◆ **Texto fornecido**
Setembro passado, com os amigos Jaci e Reneu Colferai; fomos à Itália para conhecer as regiões do Veneto e Toscana. Na ocasião pudemos constatar a paixão dos italianos com relação as suas regiões, sempre tão distintas, ficando evidente o bairrismo, semelhante ao nosso quando as defendem. De Milão nos deslocamos pela autostrada em direção à província de Treviso, com destino final na cidade de Montebeluna. A autostrada corta a região mais plana da Itália com plantações dos dois lados lembrando a topografia do Oeste do Paraná.
O território Veneto possui 57% de planície, 29% de montanha e 14% de colina. Na província de Padova, uma cidade histórica com sua fortificação tem especial importância para mim: Cittadella, “Città D’Arte”, por ser a cidade de onde partiram meu avô e seus familiares. Muros a protegem e antigas portas nos deixam entrar para admirar a belíssima praça central com sua igreja de tantos séculos nos convidando para uma reflexão.Qual não foi nossa surpresa ao depararmos com os nomes dos santos protetores da comunidade – “Parrocchia Dei Santi Prosdócimo e Donato Di Cittadella”- explicando a origem do nome de meu pai e seu avô. Em uma gelateria próxima, em conversa informal, um engenheiro de ferrovias que retornava de uma longa temporada de trabalho na Nova Zelândia nos revelou que muitos Guerra permaneceram naquela linda cidade, inclusive sua esposa tinha o sobrenome Guerra. Cittadella nos deixou com nostalgia e promessa de uma nova visita.

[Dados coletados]
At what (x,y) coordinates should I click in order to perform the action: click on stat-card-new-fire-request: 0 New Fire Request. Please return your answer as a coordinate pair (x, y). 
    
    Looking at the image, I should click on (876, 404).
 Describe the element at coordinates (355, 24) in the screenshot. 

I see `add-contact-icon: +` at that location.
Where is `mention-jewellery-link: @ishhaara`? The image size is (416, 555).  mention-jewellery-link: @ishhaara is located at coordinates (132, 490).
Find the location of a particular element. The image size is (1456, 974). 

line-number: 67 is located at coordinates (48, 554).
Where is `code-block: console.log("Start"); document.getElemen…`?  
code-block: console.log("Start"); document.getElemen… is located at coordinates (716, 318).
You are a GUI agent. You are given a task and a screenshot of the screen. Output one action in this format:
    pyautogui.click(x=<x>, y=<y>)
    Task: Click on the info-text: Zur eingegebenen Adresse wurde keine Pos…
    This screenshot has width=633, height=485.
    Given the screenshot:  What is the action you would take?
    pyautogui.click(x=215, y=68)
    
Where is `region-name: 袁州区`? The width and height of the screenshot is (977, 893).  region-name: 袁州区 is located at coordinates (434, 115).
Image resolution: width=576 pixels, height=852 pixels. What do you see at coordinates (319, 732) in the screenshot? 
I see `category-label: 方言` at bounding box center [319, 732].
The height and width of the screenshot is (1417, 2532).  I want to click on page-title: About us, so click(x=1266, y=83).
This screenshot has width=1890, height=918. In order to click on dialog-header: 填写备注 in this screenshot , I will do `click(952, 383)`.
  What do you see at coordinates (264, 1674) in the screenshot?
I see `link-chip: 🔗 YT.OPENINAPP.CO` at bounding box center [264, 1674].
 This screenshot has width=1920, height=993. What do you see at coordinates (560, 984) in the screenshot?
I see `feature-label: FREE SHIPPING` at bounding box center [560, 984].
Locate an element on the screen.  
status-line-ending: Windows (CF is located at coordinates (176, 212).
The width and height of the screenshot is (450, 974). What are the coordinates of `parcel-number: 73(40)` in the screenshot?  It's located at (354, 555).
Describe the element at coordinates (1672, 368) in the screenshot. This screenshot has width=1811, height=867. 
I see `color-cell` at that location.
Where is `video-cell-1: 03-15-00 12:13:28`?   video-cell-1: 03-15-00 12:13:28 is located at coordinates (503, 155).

◆ **O que fazer**
1. Traduza para o inglês esta frase do relato da viagem à Itália: "O território Veneto possui 57% de planície, 29% de montanha e 14% de colina."
2. Transcreva o trecho do relato da viagem à Itália que começa em "Setembro passado, com" e segue até "Oeste do Paraná.".

◆ **Resultados**
1. The Veneto territory is 57% plains, 29% mountains and 14% hills.

2.
Setembro passado, com os amigos Jaci e Reneu Colferai; fomos à Itália para conhecer as regiões do Veneto e Toscana. Na ocasião pudemos constatar a paixão dos italianos com relação as suas regiões, sempre tão distintas, ficando evidente o bairrismo, semelhante ao nosso quando as defendem. De Milão nos deslocamos pela autostrada em direção à província de Treviso, com destino final na cidade de Montebeluna. A autostrada corta a região mais plana da Itália com plantações dos dois lados lembrando a topografia do Oeste do Paraná.